◆ INFORMATION
== Segment start ==
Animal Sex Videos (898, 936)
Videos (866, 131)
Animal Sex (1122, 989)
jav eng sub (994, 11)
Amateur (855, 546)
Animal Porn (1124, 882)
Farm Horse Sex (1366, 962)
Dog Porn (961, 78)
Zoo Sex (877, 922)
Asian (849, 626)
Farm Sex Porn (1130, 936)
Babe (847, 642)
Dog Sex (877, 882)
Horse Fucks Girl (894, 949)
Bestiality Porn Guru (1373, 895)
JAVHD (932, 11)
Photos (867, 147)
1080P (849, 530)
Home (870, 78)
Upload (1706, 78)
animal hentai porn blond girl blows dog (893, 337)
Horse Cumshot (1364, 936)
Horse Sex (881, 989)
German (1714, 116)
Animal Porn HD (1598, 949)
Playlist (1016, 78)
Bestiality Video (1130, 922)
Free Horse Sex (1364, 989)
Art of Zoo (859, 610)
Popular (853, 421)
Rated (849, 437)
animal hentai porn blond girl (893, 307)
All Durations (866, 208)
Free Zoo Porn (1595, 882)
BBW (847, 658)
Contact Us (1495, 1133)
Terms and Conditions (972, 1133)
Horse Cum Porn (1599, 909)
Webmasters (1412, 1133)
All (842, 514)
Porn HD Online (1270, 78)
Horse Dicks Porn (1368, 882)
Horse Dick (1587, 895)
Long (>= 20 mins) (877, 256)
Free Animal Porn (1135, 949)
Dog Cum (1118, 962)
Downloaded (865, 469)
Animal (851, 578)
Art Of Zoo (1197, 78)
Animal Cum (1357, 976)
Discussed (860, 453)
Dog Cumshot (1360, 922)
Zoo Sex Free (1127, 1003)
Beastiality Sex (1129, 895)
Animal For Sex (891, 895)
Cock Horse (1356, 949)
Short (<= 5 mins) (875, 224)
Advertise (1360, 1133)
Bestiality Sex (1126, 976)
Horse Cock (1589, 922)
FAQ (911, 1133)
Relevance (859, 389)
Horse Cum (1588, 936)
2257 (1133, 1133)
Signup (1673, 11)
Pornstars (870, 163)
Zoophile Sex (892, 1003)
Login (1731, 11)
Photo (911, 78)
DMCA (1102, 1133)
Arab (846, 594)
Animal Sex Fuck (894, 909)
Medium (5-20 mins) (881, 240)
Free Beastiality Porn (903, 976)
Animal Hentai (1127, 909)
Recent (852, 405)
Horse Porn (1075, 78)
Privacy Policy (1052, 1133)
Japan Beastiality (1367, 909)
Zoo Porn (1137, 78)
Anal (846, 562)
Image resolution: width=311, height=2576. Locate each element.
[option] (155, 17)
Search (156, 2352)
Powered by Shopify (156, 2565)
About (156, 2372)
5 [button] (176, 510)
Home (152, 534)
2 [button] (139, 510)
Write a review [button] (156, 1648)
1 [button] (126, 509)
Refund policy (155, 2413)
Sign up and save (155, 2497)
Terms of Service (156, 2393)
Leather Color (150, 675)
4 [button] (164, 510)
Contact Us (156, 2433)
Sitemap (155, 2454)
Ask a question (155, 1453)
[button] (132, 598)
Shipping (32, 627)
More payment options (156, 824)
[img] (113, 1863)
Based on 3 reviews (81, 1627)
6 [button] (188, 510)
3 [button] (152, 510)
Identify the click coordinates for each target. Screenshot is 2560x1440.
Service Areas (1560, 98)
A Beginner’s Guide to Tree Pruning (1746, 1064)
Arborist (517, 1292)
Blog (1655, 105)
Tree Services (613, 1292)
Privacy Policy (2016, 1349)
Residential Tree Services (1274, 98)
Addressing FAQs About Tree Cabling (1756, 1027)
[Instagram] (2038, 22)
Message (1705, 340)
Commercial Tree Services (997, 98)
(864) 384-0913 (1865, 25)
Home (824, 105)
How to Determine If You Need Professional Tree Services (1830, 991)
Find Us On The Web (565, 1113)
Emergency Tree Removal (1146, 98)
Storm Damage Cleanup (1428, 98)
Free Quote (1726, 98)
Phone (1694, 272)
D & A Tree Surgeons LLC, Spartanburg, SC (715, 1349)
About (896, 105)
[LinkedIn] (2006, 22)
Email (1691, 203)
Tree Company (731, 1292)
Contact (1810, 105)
== Segment end ==
◆ TASK GOAL
In the data above, find the line containing "3 [button] (152, 510)", then copy it and every later line exactly.

◆ REPLY
3 [button] (152, 510)
Identify the click coordinates for each target. Screenshot is 2560x1440.
Service Areas (1560, 98)
A Beginner’s Guide to Tree Pruning (1746, 1064)
Arborist (517, 1292)
Blog (1655, 105)
Tree Services (613, 1292)
Privacy Policy (2016, 1349)
Residential Tree Services (1274, 98)
Addressing FAQs About Tree Cabling (1756, 1027)
[Instagram] (2038, 22)
Message (1705, 340)
Commercial Tree Services (997, 98)
(864) 384-0913 (1865, 25)
Home (824, 105)
How to Determine If You Need Professional Tree Services (1830, 991)
Find Us On The Web (565, 1113)
Emergency Tree Removal (1146, 98)
Storm Damage Cleanup (1428, 98)
Free Quote (1726, 98)
Phone (1694, 272)
D & A Tree Surgeons LLC, Spartanburg, SC (715, 1349)
About (896, 105)
[LinkedIn] (2006, 22)
Email (1691, 203)
Tree Company (731, 1292)
Contact (1810, 105)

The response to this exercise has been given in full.